Depois que a Batalha de Kurukṣetra acabou, e que os Pāṇḍavas foram estabelecidos no trono, Kṛṣṇa, antes de voltar para casa, para Dvārakā, despedia-Se de Sua tia e desejava seu bem-estar. Foi nesse momento que Kuntī ofereceu esta prece. Agora ela pede diretamente: “Será verdade que, após terminar Seus deveres, Você está indo embora e nos deixando sozinhos?” Esta é a posição do devoto. Kuntīdevī diz, yeṣāṁ na cānyad bhavataḥ padaṁbujāt: “Não temos outra fonte de proteção além de Seus pés de lótus”. Isto é rendição completa.

_ _ _ _

**O que fazer**. Reproduza do documento de origem, sem nenhuma alteração, o trecho que vai de “Depois que a” até “é rendição completa.”.

**Informações fornecidas**.
_ _ _ _

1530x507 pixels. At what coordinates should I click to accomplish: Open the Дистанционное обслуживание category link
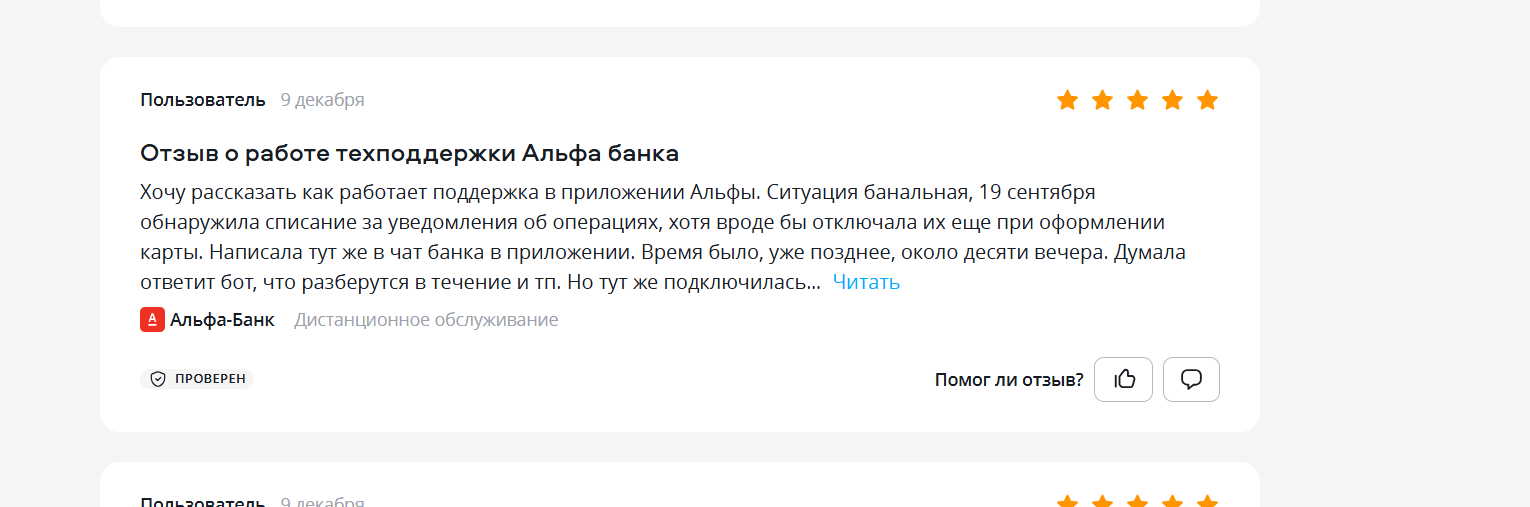pos(426,320)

_ _ _ _

**Resultado da tarefa**.
Depois que a Batalha de Kurukṣetra acabou, e que os Pāṇḍavas foram estabelecidos no trono, Kṛṣṇa, antes de voltar para casa, para Dvārakā, despedia-Se de Sua tia e desejava seu bem-estar. Foi nesse momento que Kuntī ofereceu esta prece. Agora ela pede diretamente: “Será verdade que, após terminar Seus deveres, Você está indo embora e nos deixando sozinhos?” Esta é a posição do devoto. Kuntīdevī diz, yeṣāṁ na cānyad bhavataḥ padaṁbujāt: “Não temos outra fonte de proteção além de Seus pés de lótus”. Isto é rendição completa.